Tuesday, August 20, 2013

Why Are Inmates Dying?

In yesterday's New York Times there was a story by Erin Banco called Suicides Worry Experts at Big Jail in Capital. The story talks about four deaths at the DC jail this year and the general worrying trend of increasing correctional suicides nationally. The article speculates that the deaths may be attributed to lack of adequate mental health staffing or deficiencies in the jails' observation practices. Some of the people interviewed for the story linked the deaths to cutbacks in state mental health budgets.

Correctional suicide is an area that, as Dinah would put it, is a "Clink" thing---a topic I've been interested in for a number of years. I wrote about this three years ago in an article called Correctional Suicide: Has Progress Ended? In my article I pointed out that nationally we seemed to have hit a "floor" with regard to suicide prevention---rates had been declining consistently over the years until a recent plateau. I wrote about what I thought might be the cause of that plateau: the Prison Litigation Reform Act which limited prisoner access to the courts and circumscribed how far courts could intervene to improve prison and jail conditions,  as well as changes in the profile of the typical correctional suicide, and the increasing problem of gang violence and intimidation in corrections.

What was most striking for me then was the fact that correctional suicide studies are starting to show increasing numbers of inmates who die from suicide without any previous mental health history or history of suicide attempts. I coined the term for this phenomenon a "clean" suicide---one that could not have been picked up or prevented through currently accepted screening methods and referral protocols. The New York Times article didn't address this, but I couldn't help wondering if the deaths in the DC jail might fall into this category.

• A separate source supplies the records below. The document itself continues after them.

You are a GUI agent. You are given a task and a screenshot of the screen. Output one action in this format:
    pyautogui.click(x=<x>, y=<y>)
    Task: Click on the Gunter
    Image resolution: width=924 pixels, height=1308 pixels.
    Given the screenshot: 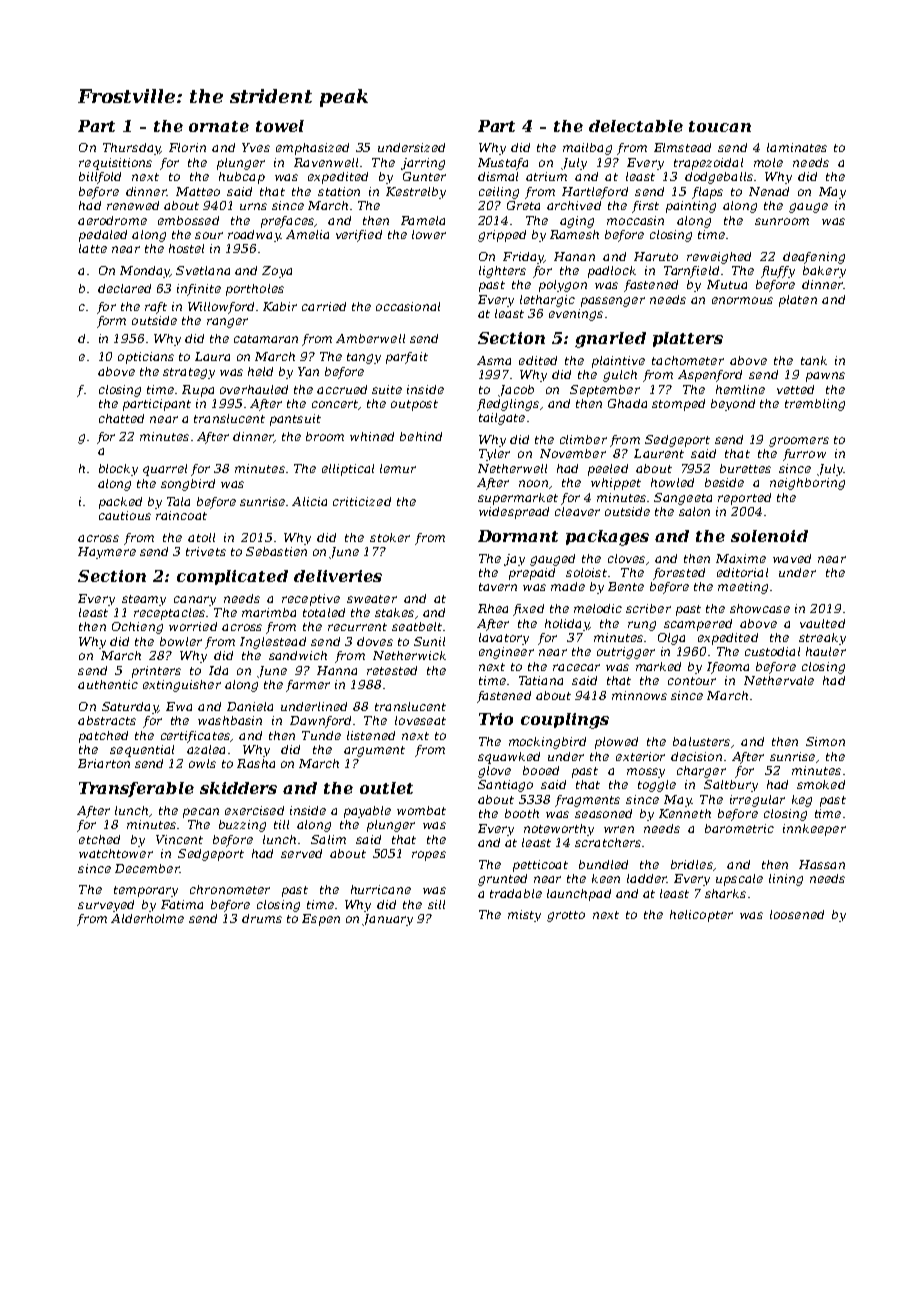 What is the action you would take?
    pyautogui.click(x=424, y=176)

What I didn't mention in my earlier paper---because the numbers weren't out yet---was that the increase in jail and prison deaths may reflect a larger trend in rising national suicides. According to the CDC, the age-adjusted death rate for suicide has increased by 8.7 percent since 2000. The other new data comes from the recent Department of Justice report on inmate sexual victimization and abuse. According to this national survey, being a sex offender increases the by other inmates. The Washington Post has reported that three of the four DC jail deaths were by detainees who were charged with sex offenses.

The Times may be correct that cutbacks in state mental health budgets have had an effect, but this does not address the fact that for many states the funding for correctional health care comes out of the public safety budget rather than the health and mental hygiene budget. State cutbacks could still play a role, just not through the route the article suggests. States with privitized correctional health budgets would also have to be examined separately to look for contractual budget changes.

So those are my thoughts about the NYT correctional suicide story. I figured I'd better get this post up fast before Dinah nudges me to write about it. (Yeah I know, I'm supposed to be re-reading the book proposal but Dinah you know I had to blog about this.)

1 comment:

Anonymous said...


When one inmate commits suicide, do you then see more attempts by other inmates? I've heard about cluster suicides among adolescents, so I was just curious if you see the same thing in prison?